More than 60 years ago Francis Crick and James Watson discovered the double-helical structure of deoxyribonucleic acid—better known as DNA. Today, for the cost of a one-year Netflix subscription, you can have your DNA sequenced to learn about your ancestry and proclivities. Yet while it is an irrefutable fact that the transmission of DNA from parents to offspring is the biological basis for heredity, we still know relatively little about the specific genes that make us who we are.

That is changing rapidly through genome-wide association studies—GWAS, for short. These studies search for differences in people’s genetic makeup—their “genotypes”—that correlate with differences in their observable traits—their “phenotypes.” In a GWAS published in Nature Genetics, a team of scientists from around the world analyzed the DNA sequences of 78,308 people for correlations with general intelligence, as measured by IQ tests.

The major goal of the study was to identify single-nucleotide polymorphisms—or SNPs—that correlate significantly with intelligence test scores. Found in most cells throughout the body, DNA is made up of four types of molecules called nucleotides, referred to by their organic bases: cytosine (C), thymine (T), adenine (A) and guanine (G). Within a cell, DNA is organized into structures called chromosomes. Humans normally have 23 pairs of chromosomes, with one in each pair inherited from each parent.

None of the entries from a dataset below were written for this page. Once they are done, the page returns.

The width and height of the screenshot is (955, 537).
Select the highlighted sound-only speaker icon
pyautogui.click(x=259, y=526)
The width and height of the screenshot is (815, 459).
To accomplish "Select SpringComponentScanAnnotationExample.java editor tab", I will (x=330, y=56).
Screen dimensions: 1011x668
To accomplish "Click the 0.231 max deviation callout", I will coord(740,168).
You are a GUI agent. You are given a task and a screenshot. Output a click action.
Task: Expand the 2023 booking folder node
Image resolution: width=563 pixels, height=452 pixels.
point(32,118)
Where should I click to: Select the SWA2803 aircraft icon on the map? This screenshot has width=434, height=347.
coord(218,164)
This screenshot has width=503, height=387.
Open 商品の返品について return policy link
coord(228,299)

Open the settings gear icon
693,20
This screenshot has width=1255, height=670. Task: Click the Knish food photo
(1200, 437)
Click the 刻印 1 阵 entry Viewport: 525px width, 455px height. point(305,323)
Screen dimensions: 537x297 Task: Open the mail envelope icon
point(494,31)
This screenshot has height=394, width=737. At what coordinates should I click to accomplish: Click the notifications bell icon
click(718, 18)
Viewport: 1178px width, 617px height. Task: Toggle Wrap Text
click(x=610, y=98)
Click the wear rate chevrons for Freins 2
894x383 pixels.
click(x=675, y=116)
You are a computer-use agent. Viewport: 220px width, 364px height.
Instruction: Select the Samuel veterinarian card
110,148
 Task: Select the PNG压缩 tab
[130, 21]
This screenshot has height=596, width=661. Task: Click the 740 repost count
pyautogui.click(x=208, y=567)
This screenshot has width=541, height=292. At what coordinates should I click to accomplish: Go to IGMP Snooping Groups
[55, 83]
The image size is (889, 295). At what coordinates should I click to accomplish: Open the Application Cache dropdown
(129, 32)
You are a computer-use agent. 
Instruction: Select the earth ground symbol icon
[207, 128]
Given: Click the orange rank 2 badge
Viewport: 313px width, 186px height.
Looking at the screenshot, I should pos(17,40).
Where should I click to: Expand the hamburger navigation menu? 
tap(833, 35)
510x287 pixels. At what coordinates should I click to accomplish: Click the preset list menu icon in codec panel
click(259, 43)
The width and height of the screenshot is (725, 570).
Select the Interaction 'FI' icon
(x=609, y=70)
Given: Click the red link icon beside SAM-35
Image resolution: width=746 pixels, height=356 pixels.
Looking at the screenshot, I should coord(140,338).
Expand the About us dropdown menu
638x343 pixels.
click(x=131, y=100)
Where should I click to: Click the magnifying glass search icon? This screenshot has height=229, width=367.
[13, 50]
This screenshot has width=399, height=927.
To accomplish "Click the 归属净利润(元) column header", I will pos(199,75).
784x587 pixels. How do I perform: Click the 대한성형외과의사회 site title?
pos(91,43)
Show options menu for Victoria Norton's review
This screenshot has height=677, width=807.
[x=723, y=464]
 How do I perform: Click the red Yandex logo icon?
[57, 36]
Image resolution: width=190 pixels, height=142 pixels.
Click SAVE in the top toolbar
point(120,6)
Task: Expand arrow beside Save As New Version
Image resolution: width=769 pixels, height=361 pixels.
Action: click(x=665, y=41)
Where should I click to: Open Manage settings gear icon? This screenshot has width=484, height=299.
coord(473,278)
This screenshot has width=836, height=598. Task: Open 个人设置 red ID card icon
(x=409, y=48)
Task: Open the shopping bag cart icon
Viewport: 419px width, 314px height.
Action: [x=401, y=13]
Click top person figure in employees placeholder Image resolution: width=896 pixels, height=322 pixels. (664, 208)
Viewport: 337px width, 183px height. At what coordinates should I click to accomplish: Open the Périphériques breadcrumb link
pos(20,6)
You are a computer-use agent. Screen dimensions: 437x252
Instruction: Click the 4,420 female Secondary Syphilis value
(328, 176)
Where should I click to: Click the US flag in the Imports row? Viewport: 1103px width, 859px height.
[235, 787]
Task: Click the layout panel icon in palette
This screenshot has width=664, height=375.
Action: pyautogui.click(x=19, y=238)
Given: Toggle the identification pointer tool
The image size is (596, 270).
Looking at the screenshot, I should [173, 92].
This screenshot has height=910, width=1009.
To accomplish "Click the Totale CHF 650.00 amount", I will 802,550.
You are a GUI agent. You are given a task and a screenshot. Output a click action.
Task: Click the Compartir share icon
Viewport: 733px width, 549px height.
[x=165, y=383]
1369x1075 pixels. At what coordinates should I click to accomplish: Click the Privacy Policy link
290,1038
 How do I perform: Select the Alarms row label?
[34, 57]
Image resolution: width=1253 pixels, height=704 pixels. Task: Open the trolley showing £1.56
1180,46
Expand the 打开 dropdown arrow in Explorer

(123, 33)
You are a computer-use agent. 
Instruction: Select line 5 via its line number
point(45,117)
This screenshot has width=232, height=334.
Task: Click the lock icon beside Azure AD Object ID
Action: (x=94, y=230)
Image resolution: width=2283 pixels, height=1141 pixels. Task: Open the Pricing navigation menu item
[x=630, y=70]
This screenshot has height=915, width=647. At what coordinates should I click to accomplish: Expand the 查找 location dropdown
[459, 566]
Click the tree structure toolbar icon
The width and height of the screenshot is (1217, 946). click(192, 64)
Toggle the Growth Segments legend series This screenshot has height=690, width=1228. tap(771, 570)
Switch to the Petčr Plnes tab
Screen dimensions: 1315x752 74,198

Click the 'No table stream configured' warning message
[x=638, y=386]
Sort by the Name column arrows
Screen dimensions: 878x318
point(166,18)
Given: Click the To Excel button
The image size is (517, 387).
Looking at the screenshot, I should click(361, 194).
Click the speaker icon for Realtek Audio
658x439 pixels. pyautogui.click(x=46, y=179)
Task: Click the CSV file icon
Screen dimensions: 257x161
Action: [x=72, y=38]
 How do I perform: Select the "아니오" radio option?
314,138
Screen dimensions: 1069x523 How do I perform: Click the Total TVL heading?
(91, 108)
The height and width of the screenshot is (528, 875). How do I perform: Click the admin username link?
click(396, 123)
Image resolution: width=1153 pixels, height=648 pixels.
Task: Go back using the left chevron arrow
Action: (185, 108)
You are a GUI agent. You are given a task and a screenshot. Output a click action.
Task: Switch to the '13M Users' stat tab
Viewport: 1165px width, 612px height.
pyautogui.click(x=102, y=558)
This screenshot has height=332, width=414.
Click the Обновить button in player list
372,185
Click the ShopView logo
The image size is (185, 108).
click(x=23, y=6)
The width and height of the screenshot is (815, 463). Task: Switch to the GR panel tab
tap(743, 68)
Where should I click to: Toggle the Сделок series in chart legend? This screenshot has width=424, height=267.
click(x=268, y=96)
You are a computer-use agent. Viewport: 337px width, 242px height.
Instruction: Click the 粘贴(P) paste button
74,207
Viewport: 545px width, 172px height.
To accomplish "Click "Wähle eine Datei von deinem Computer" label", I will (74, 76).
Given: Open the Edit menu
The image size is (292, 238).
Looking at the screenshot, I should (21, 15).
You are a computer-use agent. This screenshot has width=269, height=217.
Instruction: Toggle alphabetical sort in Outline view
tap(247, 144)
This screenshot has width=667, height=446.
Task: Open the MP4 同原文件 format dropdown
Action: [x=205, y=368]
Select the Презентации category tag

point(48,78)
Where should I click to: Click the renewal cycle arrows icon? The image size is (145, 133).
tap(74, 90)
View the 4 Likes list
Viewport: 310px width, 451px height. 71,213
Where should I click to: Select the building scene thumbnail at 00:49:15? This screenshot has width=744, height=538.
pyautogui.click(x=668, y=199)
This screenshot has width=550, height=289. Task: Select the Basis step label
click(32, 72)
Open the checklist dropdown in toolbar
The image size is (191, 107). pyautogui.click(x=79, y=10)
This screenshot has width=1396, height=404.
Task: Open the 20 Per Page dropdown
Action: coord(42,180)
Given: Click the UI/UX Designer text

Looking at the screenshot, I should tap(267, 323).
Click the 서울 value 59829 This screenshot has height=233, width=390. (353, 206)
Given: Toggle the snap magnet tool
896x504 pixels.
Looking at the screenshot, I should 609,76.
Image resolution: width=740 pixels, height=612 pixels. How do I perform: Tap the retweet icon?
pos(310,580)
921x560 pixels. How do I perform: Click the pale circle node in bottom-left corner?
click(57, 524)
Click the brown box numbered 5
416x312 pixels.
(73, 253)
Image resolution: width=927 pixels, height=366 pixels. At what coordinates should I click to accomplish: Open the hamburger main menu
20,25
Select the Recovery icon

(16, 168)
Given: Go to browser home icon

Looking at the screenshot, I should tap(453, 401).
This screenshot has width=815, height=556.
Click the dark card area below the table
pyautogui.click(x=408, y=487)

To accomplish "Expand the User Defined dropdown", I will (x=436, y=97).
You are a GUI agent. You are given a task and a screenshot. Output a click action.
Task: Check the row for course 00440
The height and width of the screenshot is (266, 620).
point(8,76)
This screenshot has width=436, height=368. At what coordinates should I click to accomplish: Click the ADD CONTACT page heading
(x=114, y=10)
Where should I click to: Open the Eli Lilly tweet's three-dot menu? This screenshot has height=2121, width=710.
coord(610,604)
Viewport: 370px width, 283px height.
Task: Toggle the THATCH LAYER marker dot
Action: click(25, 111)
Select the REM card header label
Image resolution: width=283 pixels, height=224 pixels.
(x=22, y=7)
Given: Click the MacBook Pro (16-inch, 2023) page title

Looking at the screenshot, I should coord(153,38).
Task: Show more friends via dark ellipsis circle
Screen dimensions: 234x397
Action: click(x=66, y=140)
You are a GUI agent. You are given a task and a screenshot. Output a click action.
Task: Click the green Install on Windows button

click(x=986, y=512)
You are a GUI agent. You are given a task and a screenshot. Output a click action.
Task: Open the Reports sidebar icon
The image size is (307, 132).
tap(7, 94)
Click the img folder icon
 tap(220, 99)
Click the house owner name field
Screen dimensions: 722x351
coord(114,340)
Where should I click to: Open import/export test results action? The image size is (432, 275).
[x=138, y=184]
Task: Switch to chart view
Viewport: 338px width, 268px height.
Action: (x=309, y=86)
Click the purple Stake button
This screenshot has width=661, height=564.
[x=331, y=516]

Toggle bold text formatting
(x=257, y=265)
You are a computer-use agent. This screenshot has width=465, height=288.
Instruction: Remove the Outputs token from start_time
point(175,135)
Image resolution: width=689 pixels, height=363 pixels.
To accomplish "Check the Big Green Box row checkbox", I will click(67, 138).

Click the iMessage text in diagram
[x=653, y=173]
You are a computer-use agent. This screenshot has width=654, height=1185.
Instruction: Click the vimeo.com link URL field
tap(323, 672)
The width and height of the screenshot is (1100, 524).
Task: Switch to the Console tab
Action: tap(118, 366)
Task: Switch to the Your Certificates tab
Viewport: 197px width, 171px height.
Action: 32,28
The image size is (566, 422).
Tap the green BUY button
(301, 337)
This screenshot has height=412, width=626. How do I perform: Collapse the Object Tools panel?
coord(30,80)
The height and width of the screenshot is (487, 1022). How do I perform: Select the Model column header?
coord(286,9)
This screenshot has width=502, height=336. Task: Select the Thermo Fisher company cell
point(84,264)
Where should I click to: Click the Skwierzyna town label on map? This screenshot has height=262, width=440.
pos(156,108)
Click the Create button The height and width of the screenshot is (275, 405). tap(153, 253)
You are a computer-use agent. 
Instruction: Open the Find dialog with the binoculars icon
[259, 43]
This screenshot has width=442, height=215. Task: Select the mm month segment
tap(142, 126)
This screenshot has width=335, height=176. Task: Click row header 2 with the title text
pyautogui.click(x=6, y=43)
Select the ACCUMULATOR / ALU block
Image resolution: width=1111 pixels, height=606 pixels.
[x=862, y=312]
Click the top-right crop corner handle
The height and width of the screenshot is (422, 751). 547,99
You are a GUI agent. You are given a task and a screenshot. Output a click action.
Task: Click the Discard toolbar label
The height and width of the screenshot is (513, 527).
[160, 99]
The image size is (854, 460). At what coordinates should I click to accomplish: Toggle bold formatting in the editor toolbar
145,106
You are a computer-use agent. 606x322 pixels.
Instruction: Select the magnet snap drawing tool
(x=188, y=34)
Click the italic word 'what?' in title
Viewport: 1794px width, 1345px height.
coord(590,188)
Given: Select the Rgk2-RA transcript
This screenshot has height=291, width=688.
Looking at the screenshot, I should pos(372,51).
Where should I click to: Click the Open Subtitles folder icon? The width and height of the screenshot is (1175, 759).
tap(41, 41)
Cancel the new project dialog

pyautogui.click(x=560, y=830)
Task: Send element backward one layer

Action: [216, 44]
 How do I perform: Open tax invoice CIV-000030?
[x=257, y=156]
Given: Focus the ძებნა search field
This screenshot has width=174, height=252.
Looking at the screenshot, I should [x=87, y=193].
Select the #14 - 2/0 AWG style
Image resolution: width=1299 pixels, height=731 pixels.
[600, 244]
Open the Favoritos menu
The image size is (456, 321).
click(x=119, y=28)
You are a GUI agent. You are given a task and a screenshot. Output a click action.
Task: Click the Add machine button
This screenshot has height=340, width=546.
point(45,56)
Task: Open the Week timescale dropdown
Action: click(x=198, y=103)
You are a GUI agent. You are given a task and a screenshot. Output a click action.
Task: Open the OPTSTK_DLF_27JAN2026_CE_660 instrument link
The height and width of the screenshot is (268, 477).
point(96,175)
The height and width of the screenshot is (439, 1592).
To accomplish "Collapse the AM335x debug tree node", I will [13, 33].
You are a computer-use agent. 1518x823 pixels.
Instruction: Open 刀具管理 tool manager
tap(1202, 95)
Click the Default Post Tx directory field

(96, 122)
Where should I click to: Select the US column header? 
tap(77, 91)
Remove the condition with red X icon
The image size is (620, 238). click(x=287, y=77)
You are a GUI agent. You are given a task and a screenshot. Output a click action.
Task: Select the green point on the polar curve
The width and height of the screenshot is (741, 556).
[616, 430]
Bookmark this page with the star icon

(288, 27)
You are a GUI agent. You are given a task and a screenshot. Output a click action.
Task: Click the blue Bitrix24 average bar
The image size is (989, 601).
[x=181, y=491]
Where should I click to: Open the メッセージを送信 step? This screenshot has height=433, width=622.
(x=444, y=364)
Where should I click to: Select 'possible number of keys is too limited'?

A SNP (pronounced “snip”) is a nucleotide at a particular chromosomal region that can differ across individuals. For example, one person might have the nucleotide triplet TAC, whereas another might have TCC, and this variation may contribute to differences between the people in a trait such as intelligence. Genes consist of much longer nucleotide sequences and act as instructions for making proteins—the basic building blocks of life.

Of the more than 12 million SNPs analyzed, 336 correlated significantly with intelligence, implicating 22 different genes. One of the genes is involved in regulating the growth of neurons; another is associated with intellectual disability and cerebral malformation. Together the SNPs accounted for about 5 percent of the differences across people in intelligence—a nearly twofold increase over the last GWAS on intelligence. Examining larger patterns of SNPs, the researchers discovered an additional 30 genes related to intelligence.

As a check on the replicability of their results, the scientists then tested for correlations between the 336 SNPs and level of education—a variable known to be strongly correlated with intelligence—in an independent sample of nearly 200,000 people who had previously undergone DNA testing. Ninety-nine percent of the time, the SNPs correlated in the same direction with education as they did with intelligence. This finding helps to allay concerns that the SNPs associated with intelligence were false positives—in other words, caused by chance. More substantively, the finding adds to the case that some of the same processes underlie intelligence and learning. The authors concluded that the results “provide starting points for understanding the molecular neurobiological mechanisms underlying intelligence, one of the most investigated traits in humans.”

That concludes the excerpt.